5. Artikel 6, eerste lid, eerste streepje, van het Besluit 1/80 bepaalt dat de Turkse werknemer, die tot de legale arbeidsmarkt van een lidstaat behoort, na een jaar legale arbeid in die lidstaat recht op verlenging van zijn arbeidsvergunning bij dezelfde werkgever heeft, als deze werkgever werkgelegenheid heeft.
6. Niet in geschil is dat eiser in loondienst heeft gewerkt voor [bedrijf 1] vanaf 1 juli 2020 tot en met 31 januari 2021. Aansluitend is eiser vanaf 1 februari 2021 een contract aangegaan met [bedrijf 2] Beide vennootschappen zijn dochterondernemingen van [bedrijf 3] . De vraag is of sprake is van ‘dezelfde werkgever’ als bedoeld in artikel 6, eerste lid, eerste streepje, van het Besluit 1/80.
7. De rechtbank overweegt dat uit het vereiste dat voor het recht op verlenging van de vergunning sprake moet zijn van een jaar legale arbeid bij dezelfde werkgever, gebaseerd is op de vooronderstelling dat alleen een contractuele betrekking die gedurende een periode van één jaar blijft bestaan, een arbeidsbetrekking vormt die duurzaam genoeg is om de Turkse werknemer de continuïteit van zijn tewerkstelling bij dezelfde werkgever te garanderen. [3] Hieruit is af te leiden dat is beoogd te bezien of in enige mate gewaarborgd is dat sprake is van voldoende continuïteit in de arbeidsverhouding. De rechtbank is van oordeel dat in het geval van eiser enkel sprake is van een administratieve wijziging en geen wijziging van werkgevers. Uit de stukken en de toelichting op zitting volgt dat eiser nog steeds werkzaam is in dezelfde branche en dezelfde werkzaamheden verricht voor dezelfde eigenaar ( [bedrijf 3] ) op dezelfde werkplek.
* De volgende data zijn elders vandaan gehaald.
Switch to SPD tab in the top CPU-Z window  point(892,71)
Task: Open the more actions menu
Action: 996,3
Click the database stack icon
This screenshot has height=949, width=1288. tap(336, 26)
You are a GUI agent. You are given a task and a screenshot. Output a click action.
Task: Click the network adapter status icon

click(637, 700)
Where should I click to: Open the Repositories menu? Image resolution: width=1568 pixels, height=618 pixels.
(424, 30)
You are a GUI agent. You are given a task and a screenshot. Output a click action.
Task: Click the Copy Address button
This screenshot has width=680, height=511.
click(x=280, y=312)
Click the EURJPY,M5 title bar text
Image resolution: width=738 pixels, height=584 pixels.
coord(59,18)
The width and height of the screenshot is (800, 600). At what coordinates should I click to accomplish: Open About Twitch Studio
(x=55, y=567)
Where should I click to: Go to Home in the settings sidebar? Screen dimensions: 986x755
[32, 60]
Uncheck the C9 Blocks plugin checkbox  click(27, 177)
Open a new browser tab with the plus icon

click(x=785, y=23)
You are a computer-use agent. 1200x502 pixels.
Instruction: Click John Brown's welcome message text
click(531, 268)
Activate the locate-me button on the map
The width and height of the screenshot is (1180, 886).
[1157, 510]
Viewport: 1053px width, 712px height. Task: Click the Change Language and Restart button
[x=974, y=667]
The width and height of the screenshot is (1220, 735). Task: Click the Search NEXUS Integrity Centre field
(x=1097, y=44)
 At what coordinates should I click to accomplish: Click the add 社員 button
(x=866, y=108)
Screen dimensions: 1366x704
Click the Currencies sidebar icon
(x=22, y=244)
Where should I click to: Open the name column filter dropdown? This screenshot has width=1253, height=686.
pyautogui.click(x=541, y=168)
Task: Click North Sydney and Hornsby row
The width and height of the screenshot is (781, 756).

Hij heeft verder nog steeds dezelfde leidinggevende en dezelfde collega’s als toen hij een contract had bij [bedrijf 1] . Ook op de overgelegde recente loonstrook van [bedrijf 2] staat bij ‘datum in dienst’ 1 juli 2020. Nu in de praktijk geen veranderingen hebben plaatsgevonden, is sprake van voldoende continuïteit in de arbeidsverhouding en feitelijk sprake van dezelfde werkgever. Verweerder heeft dit niet onderkend en dit levert dan ook een motiveringsgebrek op in het bestreden besluit.
8. Het beroep is gegrond en de rechtbank vernietigt het bestreden besluit. Verweerder zal daarom een nieuw besluit moeten nemen met inachtneming van deze uitspraak. De rechtbank stelt hiervoor een termijn van zes weken.
9. De rechtbank veroordeelt verweerder in de door eiser gemaakte proceskosten. Deze kosten stelt de rechtbank op grond van het Besluit proceskosten bestuursrecht voor de door een derde beroepsmatig verleende rechtsbijstand vast op € 1.518,- (1 punt voor het indienen van het beroepschrift, 1 punt voor het verschijnen op de zitting, met een waarde per punt van € 759,-, en een wegingsfactor 1).
10. Omdat de rechtbank het beroep gegrond verklaart, bepaalt de rechtbank dat verweerder aan eiser het door hem betaalde griffierecht vergoedt.

Beslissing

De rechtbank,
- verklaart het beroep gegrond;
- vernietigt het bestreden besluit;
- draagt verweerder op binnen zes weken na de dag van verzending van deze uitspraak een nieuw besluit te nemen op het bezwaar met inachtneming van deze uitspraak;
- draagt verweerder op het betaalde griffierecht van € 181,- aan eiser te vergoeden; en,
-veroordeelt verweerder in de proceskosten van eiser tot een bedrag van € 1.518,-.
Deze uitspraak is gedaan door mr. Y. Moussaoui, rechter, in aanwezigheid van mr. T. van Soldt, griffier. De beslissing is in het openbaar uitgesproken op 1 maart 2022.
griffier
rechter
Afschrift verzonden aan partijen op:

Rechtsmiddel

Tegen deze uitspraak kunnen partijen binnen vier weken na de dag van verzending daarvan hoger beroep instellen bij de Afdeling bestuursrechtspraak van de Raad van State. Naast de vereisten waaraan het beroepschrift moet voldoen op grond van artikel 6:5 van de Algemene wet bestuursrecht (Awb) (zoals het overleggen van een afschrift van deze uitspraak) dient het beroepschrift ingevolge artikel 85, eerste lid, van de Vreemdelingenwet 2000 een of meer grieven te bevatten. Artikel 6:6 van de Awb (herstel verzuim) is niet van toepassing.

Voetnoten

1.Besluit 1/80 van de Associatieraad EEG-Turkije
2.Het arrest van het Hof van Justitie van de Europese Unie van 26 oktober 2006, C-4/05.
3.Zie ook het arrest van het Hof van Justitie van de Europese Unie van 29 mei 1997, C-386/95, r.o. 22.